_What you should do_. Pick out every row that contains the word "Minimize" and copy each of those rows in full.

_Exercise inputs_.
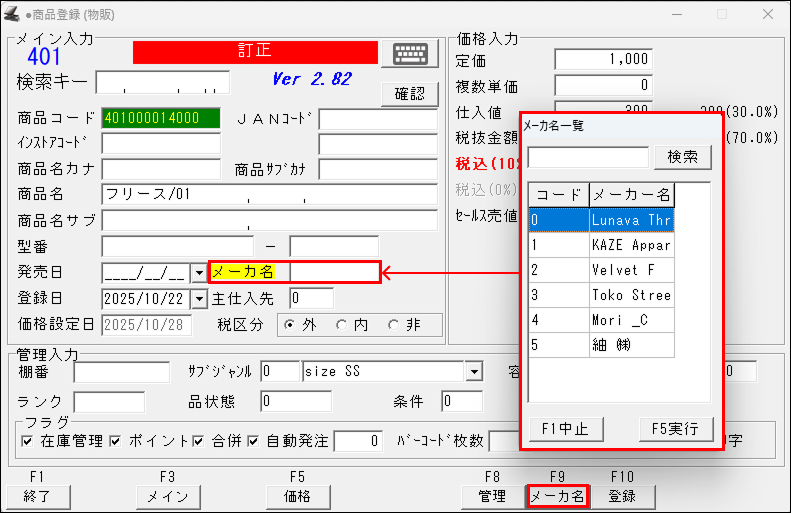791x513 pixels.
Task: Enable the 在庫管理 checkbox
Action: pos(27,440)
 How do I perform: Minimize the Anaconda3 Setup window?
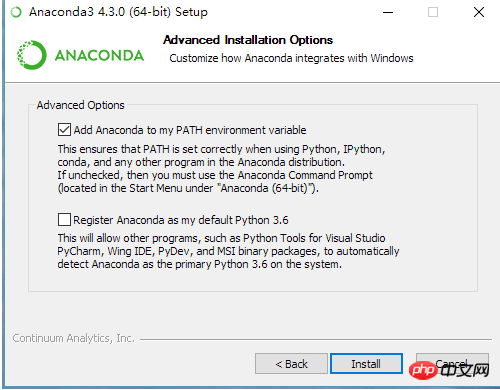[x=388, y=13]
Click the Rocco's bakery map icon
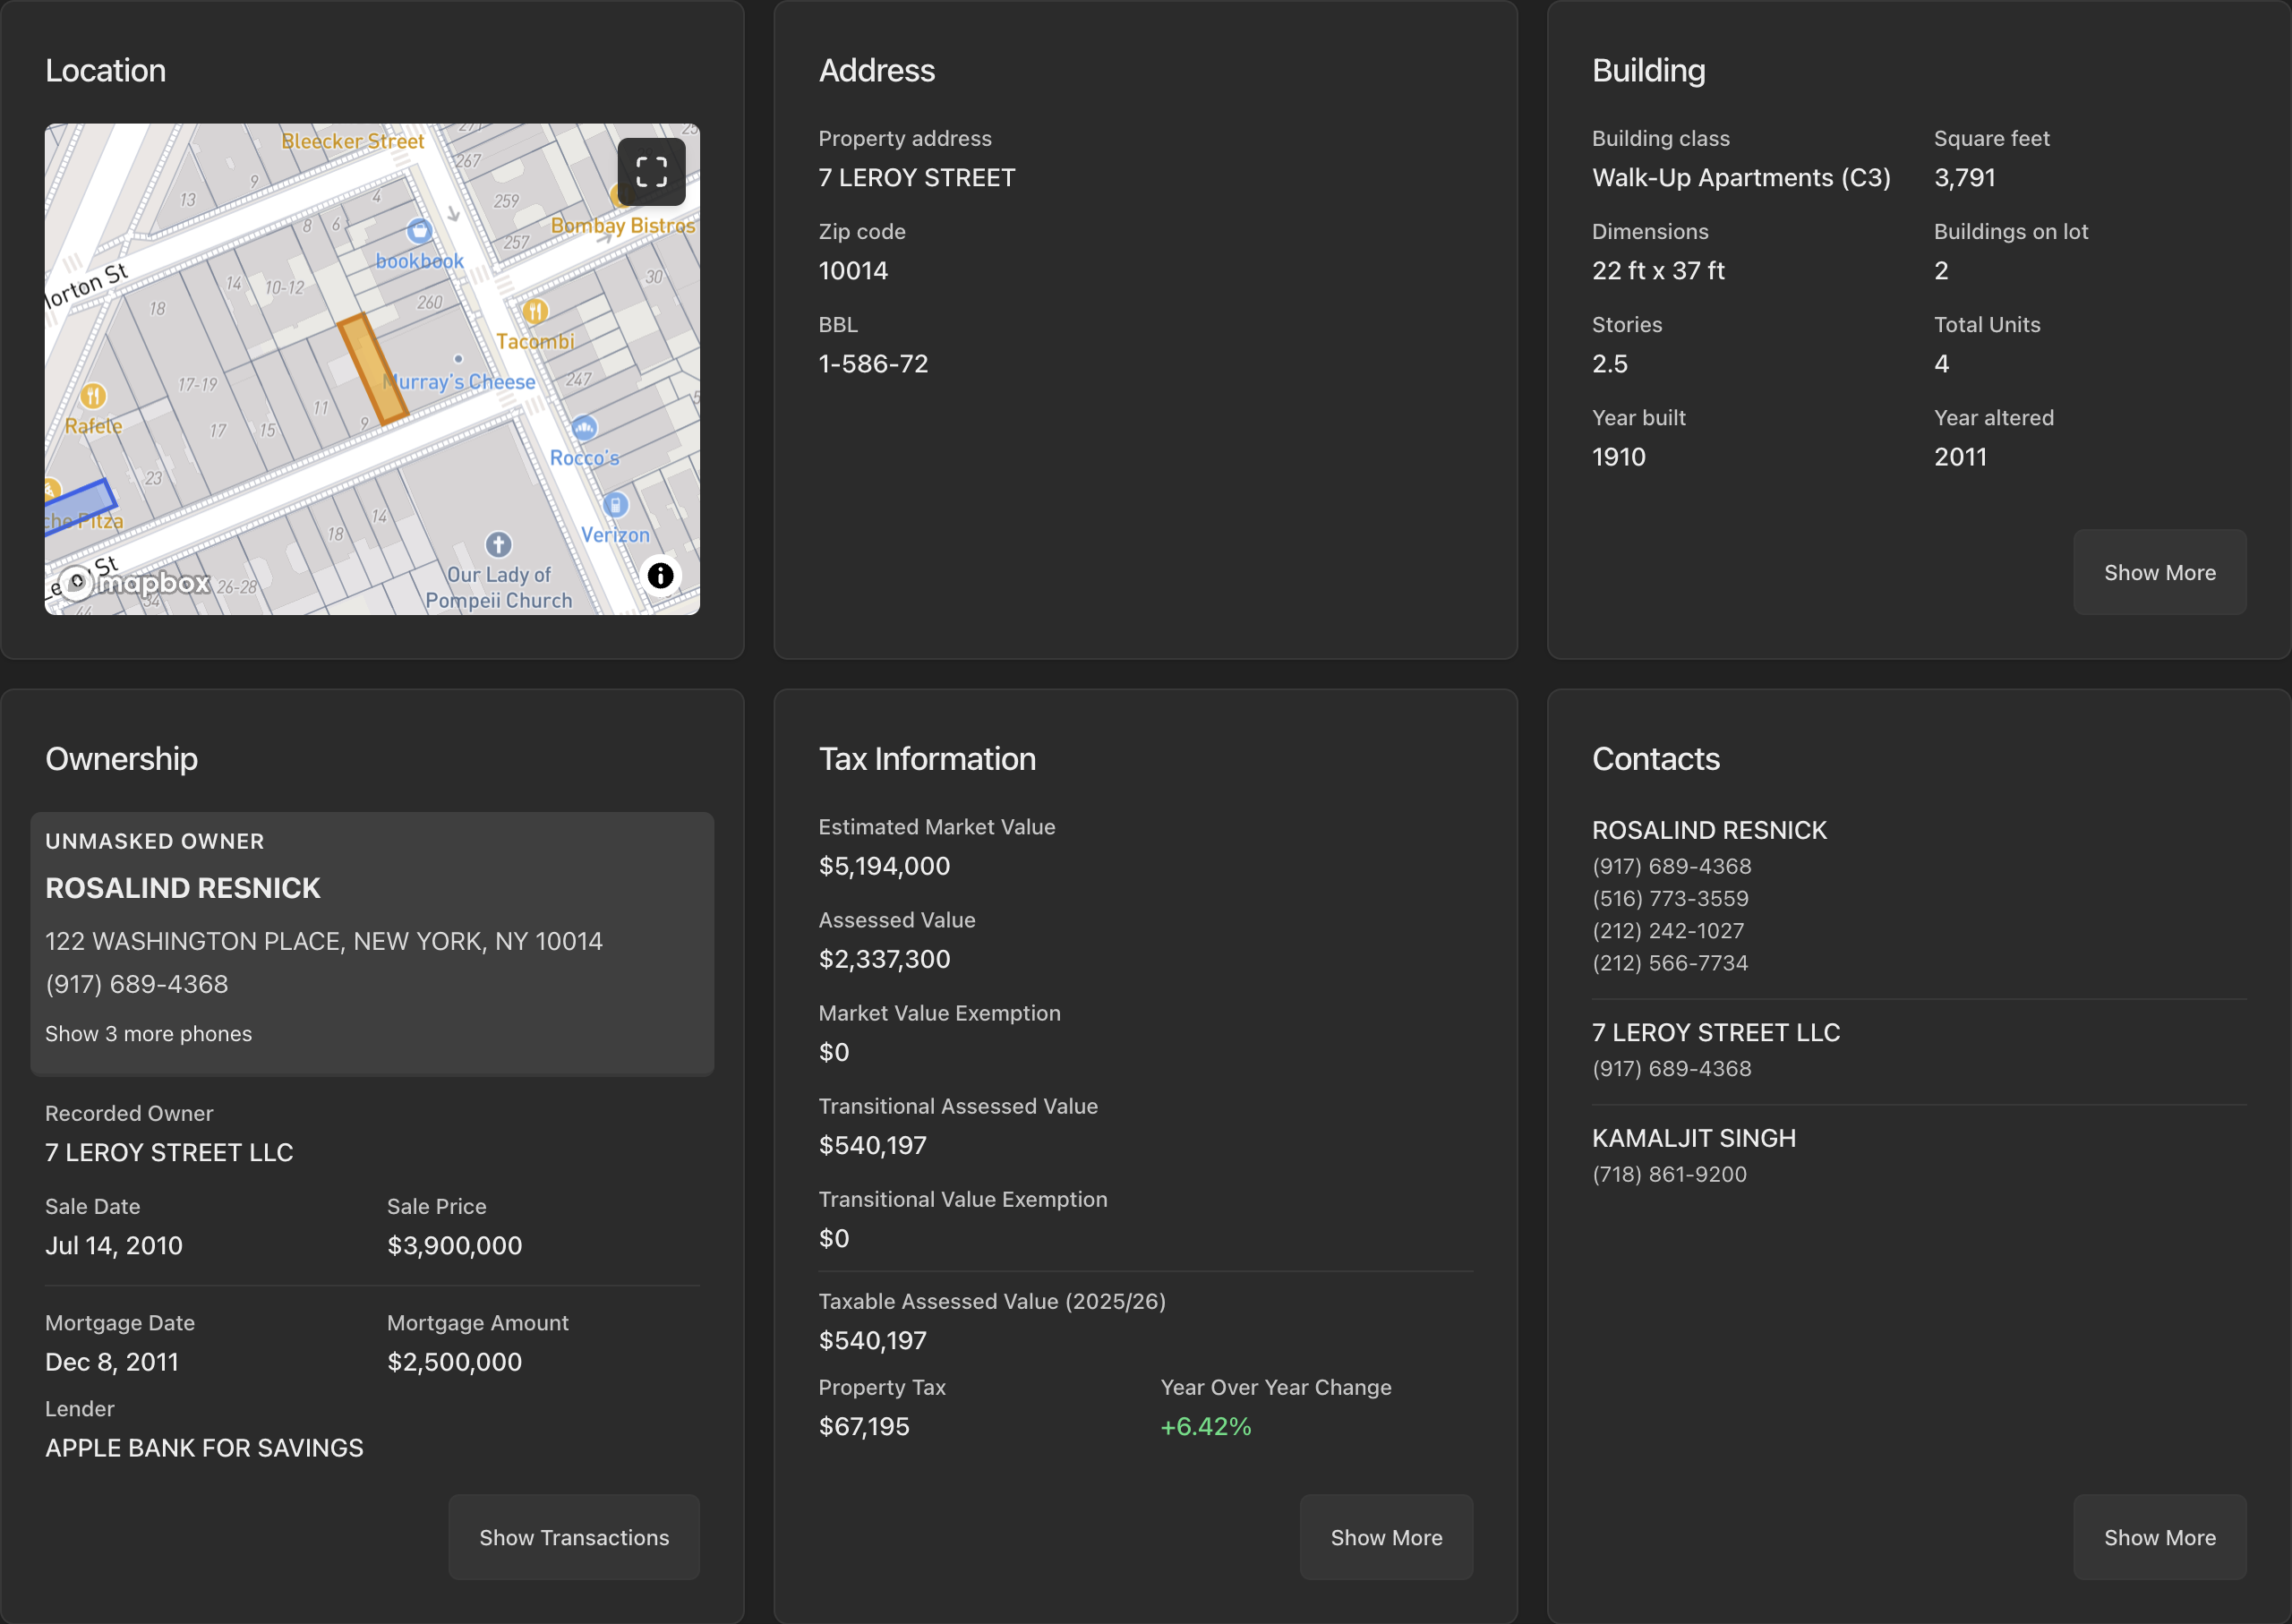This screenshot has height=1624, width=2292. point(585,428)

_Problem solution_.
 How do I perform: Minimize the Anaconda3 Setup window?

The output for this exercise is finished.